SERANG – Direktorat Reserse Kriminal Umum (Ditreskrimum) Polda Banten berhasil menangkap seorang pria berinisial AN (29) atas dugaan kasus pembunuhan berencana terhadap sopir transportasi daring berinisial MS (23). Motif pelaku murni adalah kriminal ekonomi untuk menguasai mobil dan barang-barang korban.

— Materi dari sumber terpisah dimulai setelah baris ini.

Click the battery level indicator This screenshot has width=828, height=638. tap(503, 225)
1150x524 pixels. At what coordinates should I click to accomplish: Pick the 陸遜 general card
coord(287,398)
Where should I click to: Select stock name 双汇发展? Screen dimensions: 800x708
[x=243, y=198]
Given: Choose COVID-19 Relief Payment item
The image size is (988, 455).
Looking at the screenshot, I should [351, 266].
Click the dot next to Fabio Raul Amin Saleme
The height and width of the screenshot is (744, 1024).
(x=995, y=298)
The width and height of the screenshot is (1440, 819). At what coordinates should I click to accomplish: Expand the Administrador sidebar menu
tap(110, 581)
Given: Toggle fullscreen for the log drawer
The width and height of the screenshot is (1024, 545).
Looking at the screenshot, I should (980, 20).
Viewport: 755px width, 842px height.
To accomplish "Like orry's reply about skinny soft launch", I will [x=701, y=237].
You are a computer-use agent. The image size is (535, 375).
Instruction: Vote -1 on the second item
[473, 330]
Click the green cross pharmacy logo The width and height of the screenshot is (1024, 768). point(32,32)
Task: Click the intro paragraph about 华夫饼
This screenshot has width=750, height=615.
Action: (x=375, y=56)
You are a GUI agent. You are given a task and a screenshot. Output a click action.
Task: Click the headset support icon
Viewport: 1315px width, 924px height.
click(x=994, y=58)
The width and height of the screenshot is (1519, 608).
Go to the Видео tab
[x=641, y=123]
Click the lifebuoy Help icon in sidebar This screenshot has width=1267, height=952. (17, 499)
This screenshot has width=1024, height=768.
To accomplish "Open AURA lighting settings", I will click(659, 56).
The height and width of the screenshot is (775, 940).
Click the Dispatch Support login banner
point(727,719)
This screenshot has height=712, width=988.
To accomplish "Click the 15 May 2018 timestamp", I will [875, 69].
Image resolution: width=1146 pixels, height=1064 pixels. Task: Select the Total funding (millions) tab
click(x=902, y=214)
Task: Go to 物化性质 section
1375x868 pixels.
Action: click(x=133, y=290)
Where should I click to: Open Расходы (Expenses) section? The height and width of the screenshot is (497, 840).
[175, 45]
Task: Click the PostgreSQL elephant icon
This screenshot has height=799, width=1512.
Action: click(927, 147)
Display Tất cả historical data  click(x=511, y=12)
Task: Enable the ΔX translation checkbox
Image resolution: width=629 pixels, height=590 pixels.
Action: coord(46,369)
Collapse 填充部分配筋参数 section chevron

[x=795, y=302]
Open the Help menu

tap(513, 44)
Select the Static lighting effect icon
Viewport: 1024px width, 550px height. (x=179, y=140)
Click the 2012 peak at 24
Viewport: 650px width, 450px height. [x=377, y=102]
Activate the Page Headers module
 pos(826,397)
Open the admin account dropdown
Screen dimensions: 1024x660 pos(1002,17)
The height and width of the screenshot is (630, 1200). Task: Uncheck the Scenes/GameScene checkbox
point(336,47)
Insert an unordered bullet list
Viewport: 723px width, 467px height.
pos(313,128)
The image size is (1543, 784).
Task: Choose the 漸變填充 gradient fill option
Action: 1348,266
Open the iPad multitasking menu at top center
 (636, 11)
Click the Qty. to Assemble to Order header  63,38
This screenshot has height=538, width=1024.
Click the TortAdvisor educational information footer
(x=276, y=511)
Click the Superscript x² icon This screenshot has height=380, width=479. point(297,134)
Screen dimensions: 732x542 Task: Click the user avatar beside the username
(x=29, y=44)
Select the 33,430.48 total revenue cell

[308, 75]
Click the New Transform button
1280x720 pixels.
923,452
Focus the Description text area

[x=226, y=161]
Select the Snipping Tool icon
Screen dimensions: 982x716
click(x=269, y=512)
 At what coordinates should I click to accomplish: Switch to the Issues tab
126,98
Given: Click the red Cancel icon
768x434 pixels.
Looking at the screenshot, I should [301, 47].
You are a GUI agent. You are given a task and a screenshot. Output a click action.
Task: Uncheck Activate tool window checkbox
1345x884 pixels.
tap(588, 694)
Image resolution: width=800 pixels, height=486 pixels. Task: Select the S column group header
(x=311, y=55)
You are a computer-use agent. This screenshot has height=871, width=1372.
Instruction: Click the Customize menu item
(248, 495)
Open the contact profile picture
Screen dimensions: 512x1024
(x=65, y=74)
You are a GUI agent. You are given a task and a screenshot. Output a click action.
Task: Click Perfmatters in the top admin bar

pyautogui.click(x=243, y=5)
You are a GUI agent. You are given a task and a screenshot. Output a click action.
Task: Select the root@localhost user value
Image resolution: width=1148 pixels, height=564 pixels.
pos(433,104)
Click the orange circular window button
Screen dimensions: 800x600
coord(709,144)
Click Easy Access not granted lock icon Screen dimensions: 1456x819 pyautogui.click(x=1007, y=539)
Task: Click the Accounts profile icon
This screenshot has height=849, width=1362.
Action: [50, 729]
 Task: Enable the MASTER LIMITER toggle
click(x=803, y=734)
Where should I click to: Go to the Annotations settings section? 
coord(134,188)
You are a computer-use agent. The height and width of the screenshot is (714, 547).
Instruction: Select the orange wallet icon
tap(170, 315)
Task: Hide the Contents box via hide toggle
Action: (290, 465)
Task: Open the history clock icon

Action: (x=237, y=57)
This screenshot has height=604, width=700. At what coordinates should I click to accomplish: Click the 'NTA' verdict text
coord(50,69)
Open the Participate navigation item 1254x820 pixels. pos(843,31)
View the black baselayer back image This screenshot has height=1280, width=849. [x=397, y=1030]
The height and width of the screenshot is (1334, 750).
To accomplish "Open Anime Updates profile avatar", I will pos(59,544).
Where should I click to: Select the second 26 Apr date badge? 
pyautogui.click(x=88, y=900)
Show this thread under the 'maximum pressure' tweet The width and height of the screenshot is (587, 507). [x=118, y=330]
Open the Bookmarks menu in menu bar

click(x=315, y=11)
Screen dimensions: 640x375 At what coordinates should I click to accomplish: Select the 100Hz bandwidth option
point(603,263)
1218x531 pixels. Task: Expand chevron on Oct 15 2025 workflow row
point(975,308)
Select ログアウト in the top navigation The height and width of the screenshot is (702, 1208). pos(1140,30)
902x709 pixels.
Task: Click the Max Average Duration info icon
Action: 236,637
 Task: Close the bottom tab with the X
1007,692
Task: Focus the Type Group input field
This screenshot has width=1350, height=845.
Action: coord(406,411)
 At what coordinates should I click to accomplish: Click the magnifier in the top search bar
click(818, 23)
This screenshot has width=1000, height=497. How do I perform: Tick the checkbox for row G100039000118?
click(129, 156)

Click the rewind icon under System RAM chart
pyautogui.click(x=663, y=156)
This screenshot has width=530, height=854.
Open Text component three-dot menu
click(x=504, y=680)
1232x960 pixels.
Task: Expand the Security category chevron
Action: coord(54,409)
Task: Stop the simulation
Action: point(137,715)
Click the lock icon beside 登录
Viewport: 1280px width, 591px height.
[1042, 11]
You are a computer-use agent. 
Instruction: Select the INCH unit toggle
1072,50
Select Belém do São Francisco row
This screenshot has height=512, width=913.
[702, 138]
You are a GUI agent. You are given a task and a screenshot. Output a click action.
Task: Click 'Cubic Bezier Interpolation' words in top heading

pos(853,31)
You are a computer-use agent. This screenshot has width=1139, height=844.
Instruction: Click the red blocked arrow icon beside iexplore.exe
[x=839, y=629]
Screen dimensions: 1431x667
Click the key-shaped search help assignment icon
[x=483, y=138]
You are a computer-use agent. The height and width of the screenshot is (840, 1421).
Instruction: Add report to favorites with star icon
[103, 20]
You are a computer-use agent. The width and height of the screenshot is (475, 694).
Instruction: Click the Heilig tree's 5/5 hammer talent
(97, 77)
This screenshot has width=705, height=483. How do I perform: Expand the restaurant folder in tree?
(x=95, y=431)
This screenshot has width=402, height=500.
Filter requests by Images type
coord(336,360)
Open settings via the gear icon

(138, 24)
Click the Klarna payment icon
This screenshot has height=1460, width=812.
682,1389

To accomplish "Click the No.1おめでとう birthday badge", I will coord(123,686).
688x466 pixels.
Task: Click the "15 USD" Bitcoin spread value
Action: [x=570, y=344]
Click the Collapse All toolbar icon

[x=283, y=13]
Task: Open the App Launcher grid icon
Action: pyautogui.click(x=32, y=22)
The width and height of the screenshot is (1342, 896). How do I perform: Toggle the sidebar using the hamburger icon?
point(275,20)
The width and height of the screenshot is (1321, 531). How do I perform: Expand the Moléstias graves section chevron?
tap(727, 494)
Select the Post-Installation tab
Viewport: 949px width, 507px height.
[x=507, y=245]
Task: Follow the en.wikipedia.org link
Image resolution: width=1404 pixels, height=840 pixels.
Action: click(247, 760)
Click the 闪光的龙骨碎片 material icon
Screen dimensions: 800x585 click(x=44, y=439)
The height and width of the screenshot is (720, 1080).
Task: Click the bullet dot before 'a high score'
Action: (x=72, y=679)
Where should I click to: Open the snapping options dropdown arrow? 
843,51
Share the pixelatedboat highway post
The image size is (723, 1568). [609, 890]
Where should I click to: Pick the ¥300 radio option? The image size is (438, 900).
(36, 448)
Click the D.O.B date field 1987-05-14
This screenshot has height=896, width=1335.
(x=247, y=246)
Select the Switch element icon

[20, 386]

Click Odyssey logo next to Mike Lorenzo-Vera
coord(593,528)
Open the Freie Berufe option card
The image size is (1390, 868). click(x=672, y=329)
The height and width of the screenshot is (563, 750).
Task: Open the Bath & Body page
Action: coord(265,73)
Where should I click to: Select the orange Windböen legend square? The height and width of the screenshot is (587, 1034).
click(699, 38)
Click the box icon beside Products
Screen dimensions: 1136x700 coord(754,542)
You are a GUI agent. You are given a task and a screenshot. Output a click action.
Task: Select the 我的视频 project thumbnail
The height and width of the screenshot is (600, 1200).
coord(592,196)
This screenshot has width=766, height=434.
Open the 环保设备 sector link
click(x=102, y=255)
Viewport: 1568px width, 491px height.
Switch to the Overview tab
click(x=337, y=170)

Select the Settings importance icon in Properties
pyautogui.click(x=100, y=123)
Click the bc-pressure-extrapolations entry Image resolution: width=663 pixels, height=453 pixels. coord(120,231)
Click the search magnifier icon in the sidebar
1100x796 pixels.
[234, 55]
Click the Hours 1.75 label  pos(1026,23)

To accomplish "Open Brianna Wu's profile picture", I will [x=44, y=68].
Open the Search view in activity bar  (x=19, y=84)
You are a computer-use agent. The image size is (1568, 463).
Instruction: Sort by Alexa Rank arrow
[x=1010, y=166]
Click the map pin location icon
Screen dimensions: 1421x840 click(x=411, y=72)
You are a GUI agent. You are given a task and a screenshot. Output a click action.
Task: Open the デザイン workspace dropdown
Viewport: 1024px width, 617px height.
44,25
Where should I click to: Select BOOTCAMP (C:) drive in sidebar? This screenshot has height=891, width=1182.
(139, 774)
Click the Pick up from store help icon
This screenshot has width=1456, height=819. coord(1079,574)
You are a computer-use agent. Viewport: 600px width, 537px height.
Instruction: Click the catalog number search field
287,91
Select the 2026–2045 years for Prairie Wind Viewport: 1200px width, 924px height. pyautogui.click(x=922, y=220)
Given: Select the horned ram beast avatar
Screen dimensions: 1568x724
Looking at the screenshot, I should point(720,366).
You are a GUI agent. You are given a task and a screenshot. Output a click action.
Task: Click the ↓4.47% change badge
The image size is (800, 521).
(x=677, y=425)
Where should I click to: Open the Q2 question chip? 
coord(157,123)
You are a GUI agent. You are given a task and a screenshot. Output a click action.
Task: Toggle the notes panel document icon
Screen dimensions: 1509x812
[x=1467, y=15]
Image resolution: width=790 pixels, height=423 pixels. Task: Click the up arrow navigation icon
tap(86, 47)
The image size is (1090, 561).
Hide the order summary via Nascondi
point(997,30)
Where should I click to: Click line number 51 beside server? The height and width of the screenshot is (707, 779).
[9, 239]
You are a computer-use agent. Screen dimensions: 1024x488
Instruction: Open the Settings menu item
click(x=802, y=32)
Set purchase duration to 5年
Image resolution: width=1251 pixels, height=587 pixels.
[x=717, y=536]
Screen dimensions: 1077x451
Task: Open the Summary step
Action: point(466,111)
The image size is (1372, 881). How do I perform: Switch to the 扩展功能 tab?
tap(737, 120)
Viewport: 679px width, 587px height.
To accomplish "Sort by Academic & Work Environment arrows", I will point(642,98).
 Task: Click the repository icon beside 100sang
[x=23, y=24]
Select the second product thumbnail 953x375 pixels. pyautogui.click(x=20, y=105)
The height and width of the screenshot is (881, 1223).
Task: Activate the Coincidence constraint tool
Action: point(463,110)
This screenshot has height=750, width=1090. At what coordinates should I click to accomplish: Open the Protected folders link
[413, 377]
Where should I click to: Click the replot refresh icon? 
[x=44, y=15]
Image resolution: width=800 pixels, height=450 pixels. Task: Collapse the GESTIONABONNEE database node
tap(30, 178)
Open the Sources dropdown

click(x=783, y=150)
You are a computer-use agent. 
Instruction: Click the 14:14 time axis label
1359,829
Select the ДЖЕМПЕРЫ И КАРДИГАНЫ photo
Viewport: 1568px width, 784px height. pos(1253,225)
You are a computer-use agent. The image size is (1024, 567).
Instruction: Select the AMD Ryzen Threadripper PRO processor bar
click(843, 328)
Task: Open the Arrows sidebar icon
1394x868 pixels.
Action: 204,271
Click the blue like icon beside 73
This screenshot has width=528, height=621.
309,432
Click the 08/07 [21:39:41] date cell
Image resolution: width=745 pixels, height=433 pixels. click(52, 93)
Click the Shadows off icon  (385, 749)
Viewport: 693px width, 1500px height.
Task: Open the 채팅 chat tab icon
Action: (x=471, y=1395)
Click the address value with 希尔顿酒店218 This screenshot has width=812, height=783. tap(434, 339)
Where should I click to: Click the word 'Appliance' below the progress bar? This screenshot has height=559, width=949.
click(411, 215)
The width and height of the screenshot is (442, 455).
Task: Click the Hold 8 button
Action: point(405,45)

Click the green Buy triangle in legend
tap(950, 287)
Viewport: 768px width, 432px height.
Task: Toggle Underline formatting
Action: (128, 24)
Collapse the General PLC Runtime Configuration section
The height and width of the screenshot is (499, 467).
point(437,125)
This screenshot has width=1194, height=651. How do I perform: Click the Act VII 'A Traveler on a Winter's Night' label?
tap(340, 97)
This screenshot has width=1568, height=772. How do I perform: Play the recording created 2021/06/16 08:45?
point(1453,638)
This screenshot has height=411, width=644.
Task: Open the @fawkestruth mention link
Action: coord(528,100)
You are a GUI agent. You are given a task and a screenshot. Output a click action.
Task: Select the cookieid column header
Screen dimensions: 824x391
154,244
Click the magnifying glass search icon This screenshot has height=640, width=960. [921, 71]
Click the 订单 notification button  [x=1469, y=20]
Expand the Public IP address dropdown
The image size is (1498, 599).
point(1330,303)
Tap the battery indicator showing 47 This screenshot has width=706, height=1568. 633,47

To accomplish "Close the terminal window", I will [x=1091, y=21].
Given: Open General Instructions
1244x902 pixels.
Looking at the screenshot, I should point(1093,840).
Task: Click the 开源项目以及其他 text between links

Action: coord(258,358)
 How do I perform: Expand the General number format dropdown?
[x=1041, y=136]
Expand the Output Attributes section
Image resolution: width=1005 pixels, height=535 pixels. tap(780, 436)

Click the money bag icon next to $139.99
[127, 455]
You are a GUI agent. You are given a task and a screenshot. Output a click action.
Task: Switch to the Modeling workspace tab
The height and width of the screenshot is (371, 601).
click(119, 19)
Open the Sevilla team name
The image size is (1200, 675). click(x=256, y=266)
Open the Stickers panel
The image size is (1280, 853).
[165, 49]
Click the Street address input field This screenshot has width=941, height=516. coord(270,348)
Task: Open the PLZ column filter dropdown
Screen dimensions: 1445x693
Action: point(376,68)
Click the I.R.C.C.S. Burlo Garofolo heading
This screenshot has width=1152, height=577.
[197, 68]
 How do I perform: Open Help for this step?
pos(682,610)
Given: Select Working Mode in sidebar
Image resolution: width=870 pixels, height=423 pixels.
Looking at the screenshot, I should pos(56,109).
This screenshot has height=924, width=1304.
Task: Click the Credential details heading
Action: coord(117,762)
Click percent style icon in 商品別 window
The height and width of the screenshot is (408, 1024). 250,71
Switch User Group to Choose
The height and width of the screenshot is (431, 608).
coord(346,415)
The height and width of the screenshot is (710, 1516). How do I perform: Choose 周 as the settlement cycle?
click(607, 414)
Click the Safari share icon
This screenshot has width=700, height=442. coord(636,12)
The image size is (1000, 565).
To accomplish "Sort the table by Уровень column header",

Kronologi dan Modus Operandi
-
Perencanaan: Kasus ini dinilai telah direncanakan oleh pelaku dua hari sebelum kejadian.
-
Modus: Pelaku memesan jasa korban menggunakan akun palsu. Ia sudah mempersiapkan alat berupa kawat yang dililit lakban dan disimpan dalam paper bag untuk mencekik korban.
-
Eksekusi: Korban dieksekusi saat mobil berhenti di depan kampus UIN Sultan Maulana Hasanuddin Banten. Pelaku mencekik korban hingga tewas.
-
Pembuangan Jasad: Setelah korban meninggal, pelaku memindahkan jasad MS ke kursi penumpang dan membuangnya di daerah Pabuaran, di bawah jembatan Cimake, Serang. Jasad korban ditemukan pada Minggu (30/11).
-
Barang Bukti: Pelaku melarikan diri membawa mobil Toyota Calya milik korban serta barang-barang pribadi korban.
Penangkapan dan Jeratan Hukum
-
Penangkapan: AN ditangkap pada Sabtu (6/12) di Kota Serang bersama barang bukti, termasuk mobil korban, ponsel, dompet, pakaian, serta kawat dan cable ties yang digunakan sebagai alat kejahatan.
-
Hasil Autopsi: Korban meninggal akibat jeratan kuat pada leher dan benturan benda tumpul di bagian kepala.
-
Pasal dan Ancaman Hukuman: Pelaku dijerat dengan Pasal 340 KUHP tentang Pembunuhan Berencana dan Pasal 365 KUHP tentang Pencurian dengan Kekerasan, dengan ancaman pidana maksimal hukuman mati, seumur hidup, atau 20 tahun penjara.
Polda Banten mengimbau para pengemudi taksi online untuk selalu waspada, terutama saat menerima pesanan yang mencurigakan di malam hari, dan selalu mengaktifkan fitur keamanan aplikasi.